#### TASK DETAILS
Find the line with "Viewport: 1044px width, 935px height." and the line with "Task: Decrease quantity with the minus button" in the entries below; output exactly those two lines, every line between them, and no others.

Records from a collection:
▼

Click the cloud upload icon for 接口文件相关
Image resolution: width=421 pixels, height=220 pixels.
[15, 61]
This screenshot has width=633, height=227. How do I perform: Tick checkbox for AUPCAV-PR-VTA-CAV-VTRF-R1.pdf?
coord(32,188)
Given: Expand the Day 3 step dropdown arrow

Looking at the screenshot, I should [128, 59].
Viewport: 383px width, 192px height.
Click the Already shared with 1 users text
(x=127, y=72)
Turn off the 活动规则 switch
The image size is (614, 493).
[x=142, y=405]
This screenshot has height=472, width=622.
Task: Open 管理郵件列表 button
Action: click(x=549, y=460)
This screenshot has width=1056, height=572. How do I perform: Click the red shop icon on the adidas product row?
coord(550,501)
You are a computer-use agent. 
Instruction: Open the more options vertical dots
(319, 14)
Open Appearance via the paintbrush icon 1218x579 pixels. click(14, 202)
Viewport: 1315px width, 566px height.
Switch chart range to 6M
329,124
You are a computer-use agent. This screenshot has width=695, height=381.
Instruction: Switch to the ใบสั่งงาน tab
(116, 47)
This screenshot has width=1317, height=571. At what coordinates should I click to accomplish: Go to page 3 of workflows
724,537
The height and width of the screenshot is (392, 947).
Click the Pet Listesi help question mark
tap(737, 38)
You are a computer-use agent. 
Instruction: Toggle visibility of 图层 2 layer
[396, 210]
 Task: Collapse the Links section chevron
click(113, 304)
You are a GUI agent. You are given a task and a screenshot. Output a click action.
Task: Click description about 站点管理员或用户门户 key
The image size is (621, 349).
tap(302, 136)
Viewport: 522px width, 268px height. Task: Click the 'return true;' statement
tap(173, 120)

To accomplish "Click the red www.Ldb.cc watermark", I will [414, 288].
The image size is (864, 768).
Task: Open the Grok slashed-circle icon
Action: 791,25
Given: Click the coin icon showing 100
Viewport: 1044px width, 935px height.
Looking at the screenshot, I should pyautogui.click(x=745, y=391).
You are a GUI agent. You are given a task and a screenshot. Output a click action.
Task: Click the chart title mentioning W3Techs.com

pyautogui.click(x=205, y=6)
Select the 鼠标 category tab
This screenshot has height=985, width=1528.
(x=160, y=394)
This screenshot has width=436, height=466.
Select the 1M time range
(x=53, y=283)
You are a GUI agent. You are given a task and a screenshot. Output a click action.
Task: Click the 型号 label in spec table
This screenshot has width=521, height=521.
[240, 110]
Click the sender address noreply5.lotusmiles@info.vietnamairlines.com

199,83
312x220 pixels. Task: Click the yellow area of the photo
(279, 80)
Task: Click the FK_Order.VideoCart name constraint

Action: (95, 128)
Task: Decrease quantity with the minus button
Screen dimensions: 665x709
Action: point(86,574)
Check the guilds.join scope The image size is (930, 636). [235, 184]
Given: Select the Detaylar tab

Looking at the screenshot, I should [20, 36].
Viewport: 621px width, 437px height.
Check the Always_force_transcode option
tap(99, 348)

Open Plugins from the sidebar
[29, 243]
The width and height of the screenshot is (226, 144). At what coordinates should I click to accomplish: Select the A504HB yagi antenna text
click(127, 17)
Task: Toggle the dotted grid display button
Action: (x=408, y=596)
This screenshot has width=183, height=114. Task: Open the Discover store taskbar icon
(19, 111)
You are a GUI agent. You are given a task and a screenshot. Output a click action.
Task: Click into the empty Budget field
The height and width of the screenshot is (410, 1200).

▲

#### EXERCISE ANSWER
Viewport: 1044px width, 935px height.
Looking at the screenshot, I should pyautogui.click(x=745, y=391).
You are a GUI agent. You are given a task and a screenshot. Output a click action.
Task: Click the chart title mentioning W3Techs.com

pyautogui.click(x=205, y=6)
Select the 鼠标 category tab
This screenshot has height=985, width=1528.
(x=160, y=394)
This screenshot has width=436, height=466.
Select the 1M time range
(x=53, y=283)
You are a GUI agent. You are given a task and a screenshot. Output a click action.
Task: Click the 型号 label in spec table
This screenshot has width=521, height=521.
[240, 110]
Click the sender address noreply5.lotusmiles@info.vietnamairlines.com

199,83
312x220 pixels. Task: Click the yellow area of the photo
(279, 80)
Task: Click the FK_Order.VideoCart name constraint

Action: (95, 128)
Task: Decrease quantity with the minus button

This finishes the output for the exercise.